Task objective: Nothing in the entries may differ when you return them.

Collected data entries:
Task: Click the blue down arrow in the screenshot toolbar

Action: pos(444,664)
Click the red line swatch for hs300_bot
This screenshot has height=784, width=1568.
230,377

Solution to the exercise:
Task: Click the blue down arrow in the screenshot toolbar

Action: pos(444,664)
Click the red line swatch for hs300_bot
This screenshot has height=784, width=1568.
230,377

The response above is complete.